Лужи крови за один день стали обычным явлением. Мы проходим мимо них, попадаем ногами. На углу Даугавпильской и Лудзас заходим в дом. Первое, что бросается в глаза, — разбитая топором входная дверь. Первая квартира раскрыта настежь. Кровати разрыты, на полу подушки, одежда, хаос всяких вещей. На столе разные объедки, недопитый чай. Видно, что люди были выгнаны неожиданно и в спешке. В квартире налево дверь полуоткрыта, сильный сквозняк. Проходим через кухню в комнату, в ней разбито окно и гуляет ветер. На кровати кто-то лежит. Подходим и вглядываемся в лицо покойника. Старик, небольшая седая бородка, глаза стеклянным взором упираются в потолок.

Не знаю для чего, прикрываю его опять, даже слежу, чтобы не было щелей — окно ведь выбито.

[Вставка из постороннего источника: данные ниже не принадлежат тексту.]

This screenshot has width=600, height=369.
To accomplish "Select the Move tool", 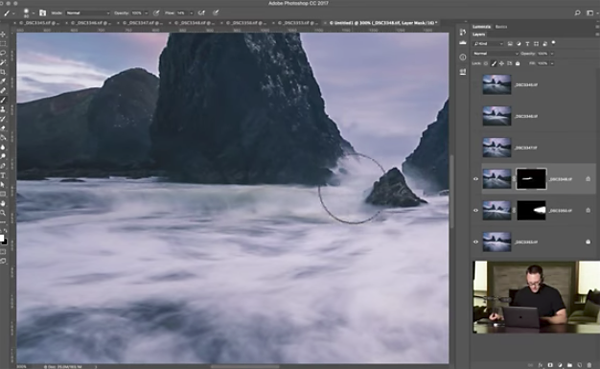I will 3,34.
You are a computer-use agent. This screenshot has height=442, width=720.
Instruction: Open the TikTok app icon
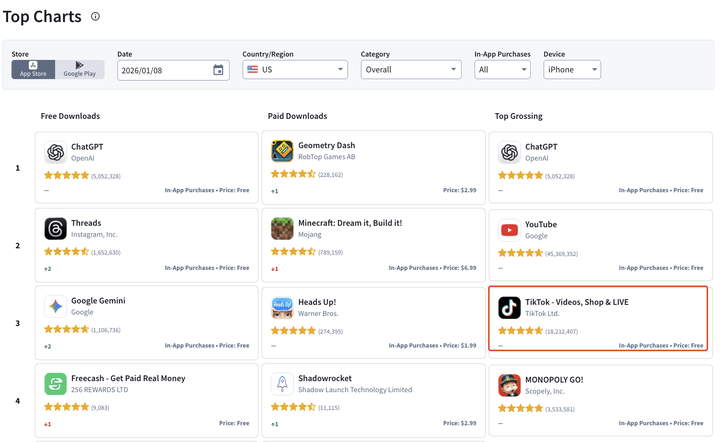tap(509, 307)
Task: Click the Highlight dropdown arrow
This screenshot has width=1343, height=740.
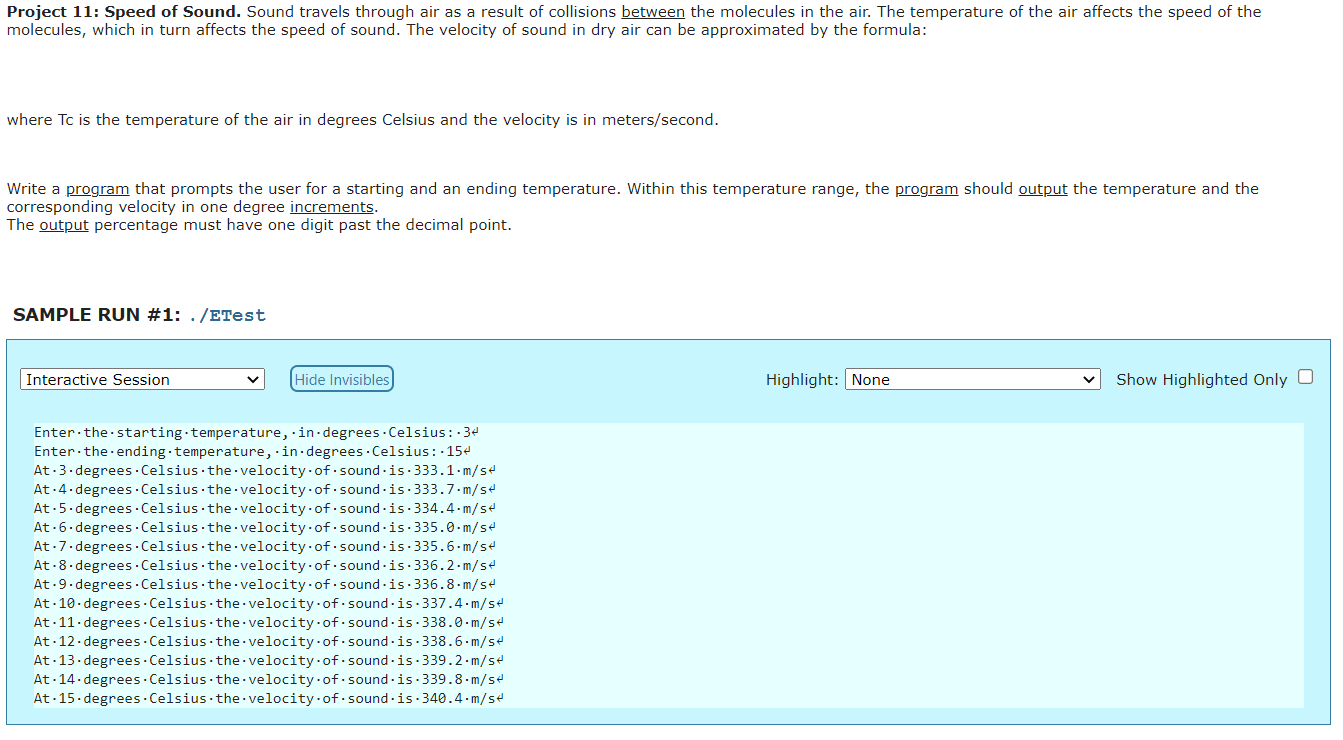Action: (x=1089, y=379)
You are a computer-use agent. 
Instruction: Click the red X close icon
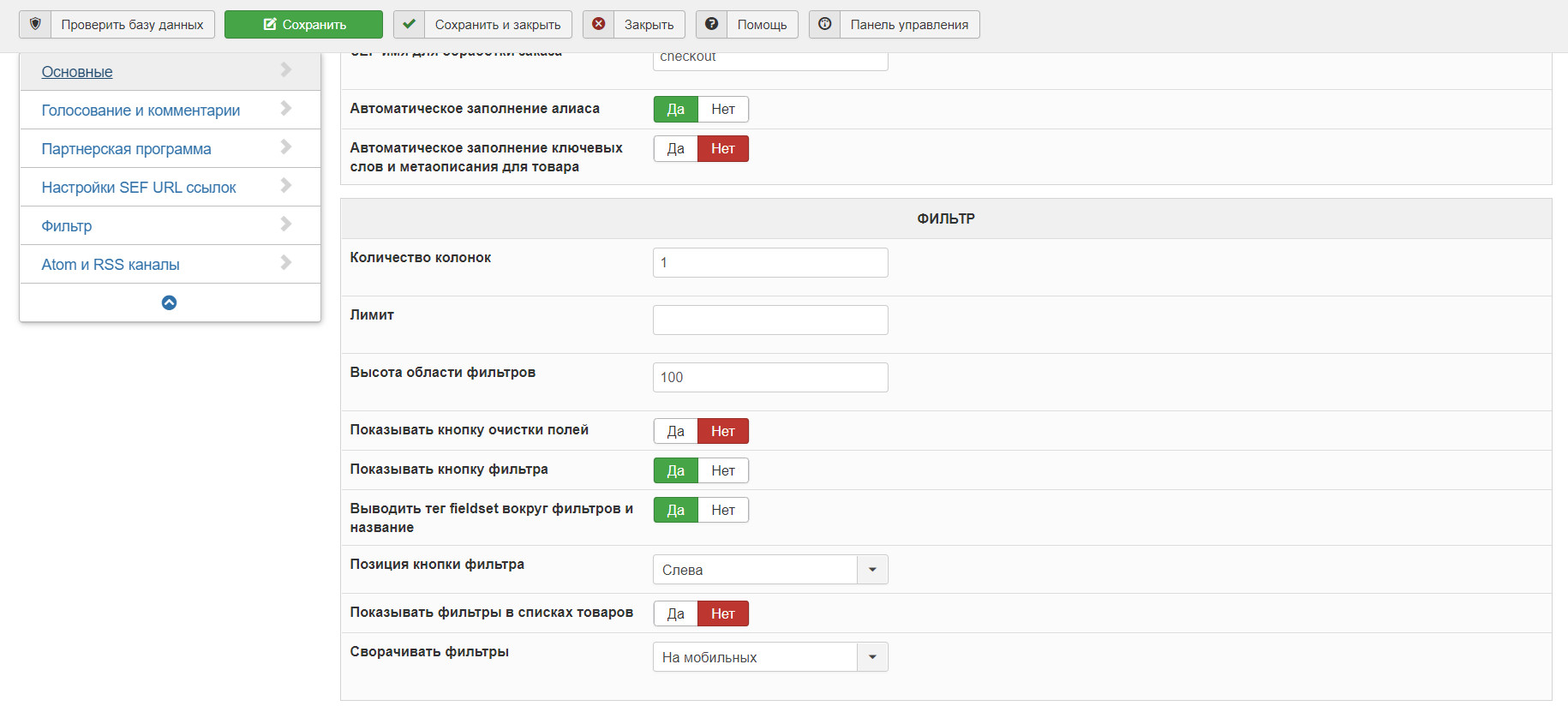click(x=599, y=24)
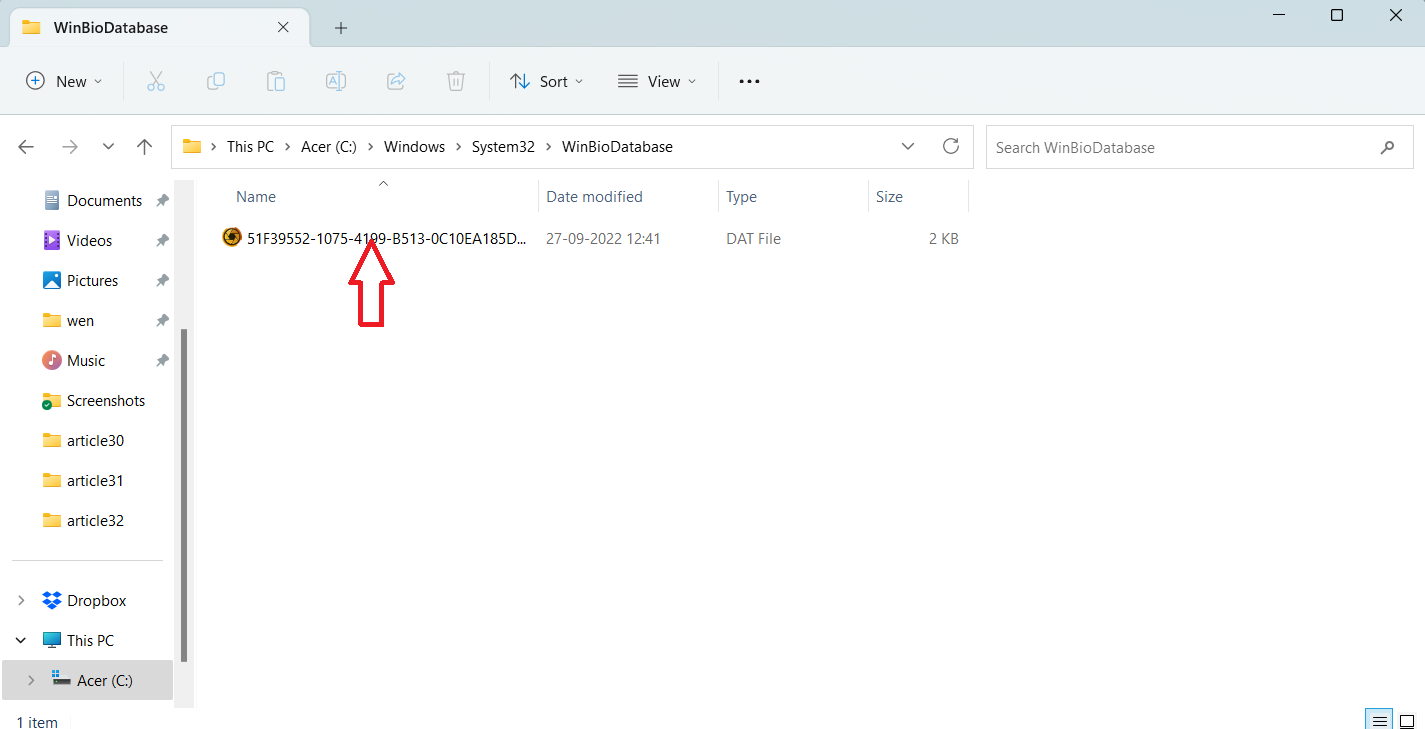This screenshot has height=729, width=1425.
Task: Open address bar history dropdown
Action: (908, 147)
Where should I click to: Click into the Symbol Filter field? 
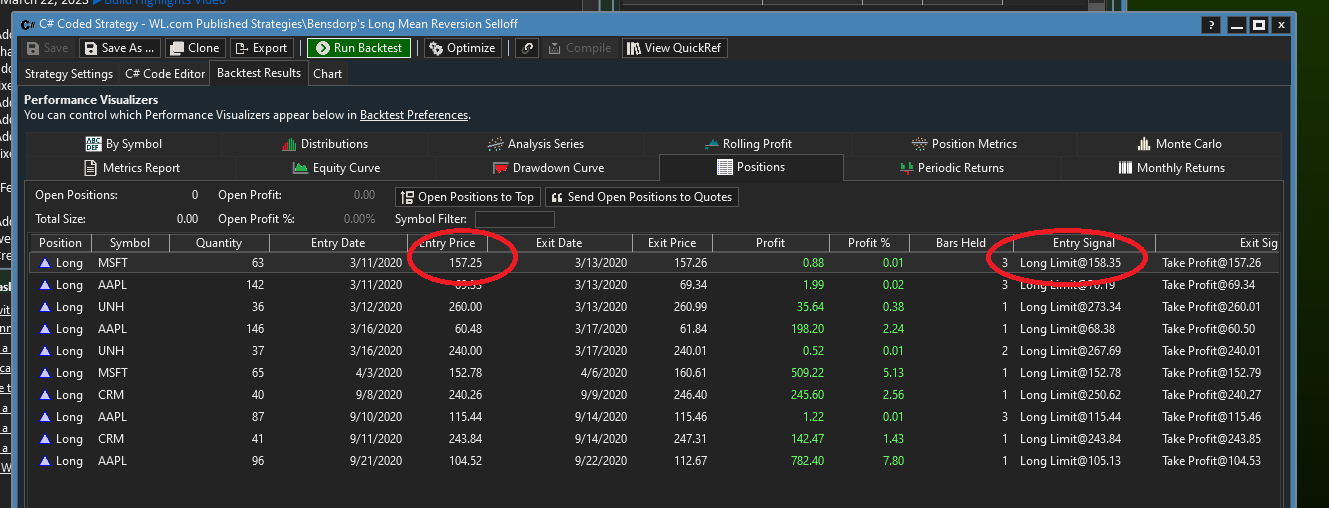pyautogui.click(x=514, y=220)
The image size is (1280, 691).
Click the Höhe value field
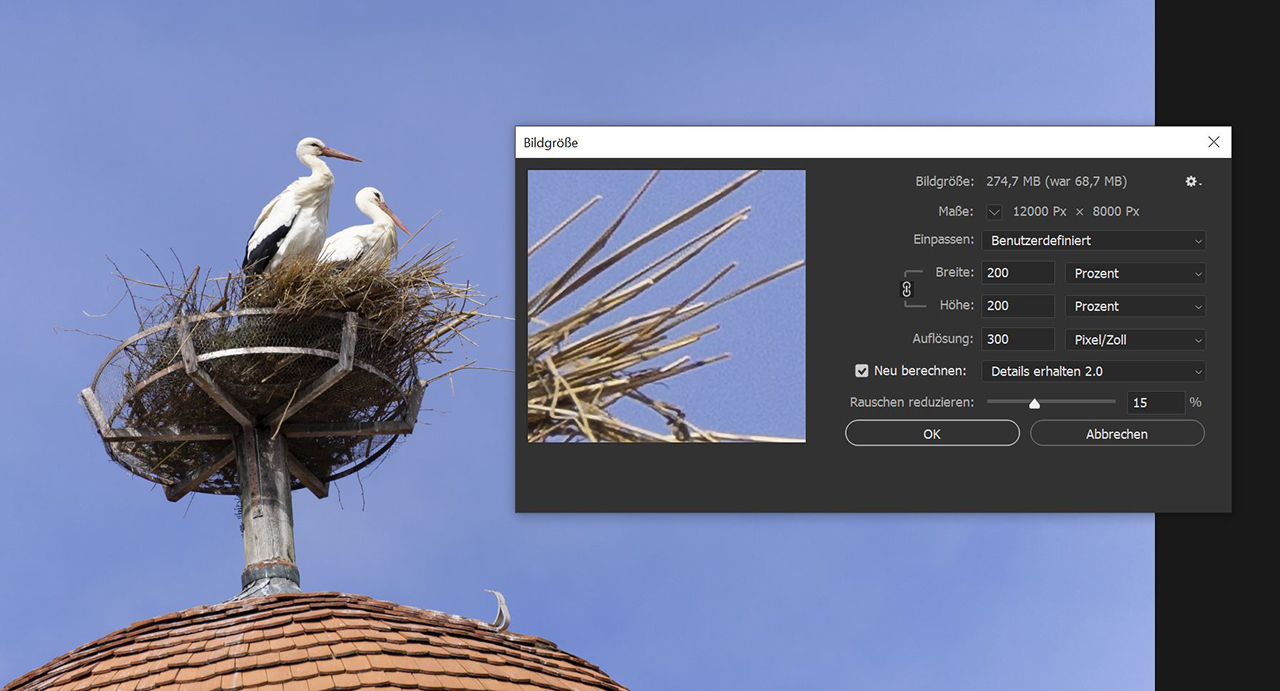(1017, 306)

Для первого впечатления достаточно...

Мама, впуская меня, делает знак, чтобы не шумел. В неубранной комнате, на неряшливой кровати, прикрывшись пальто, спит Аля. Дети тоже уснули, хотя всего 7 часов. Алю и детей мама поцелует за меня, надо торопиться.

Те, кто лишились своих, чьи семьи уже угнали, уверены, что и остальных выселят. Они больше не надеются ни на что и смотрят на вещи ясно; они убиты, но трезвы. Мы, у кого родные еще ”дома”, живем надеждой. Мы еще слепы, мы все еще не понимаем всей жестокой последовательности системы ”акций”.

Двое обитателей нашей квартиры работали по уборке и зарыванию трупов. Убитых в пределах гетто было не то 500, не то 600 человек. Как правило, стреляли только в старых и больных, и может быть, случайно убито несколько молодых и детей. Стреляли в голову — знаменитый ”копфшусс”.

Утром, чуть свет, собираемся на месте сборища. День проработал в гавани, грузил уголь. Был опять на ”Кабеле”, ужасно промерз.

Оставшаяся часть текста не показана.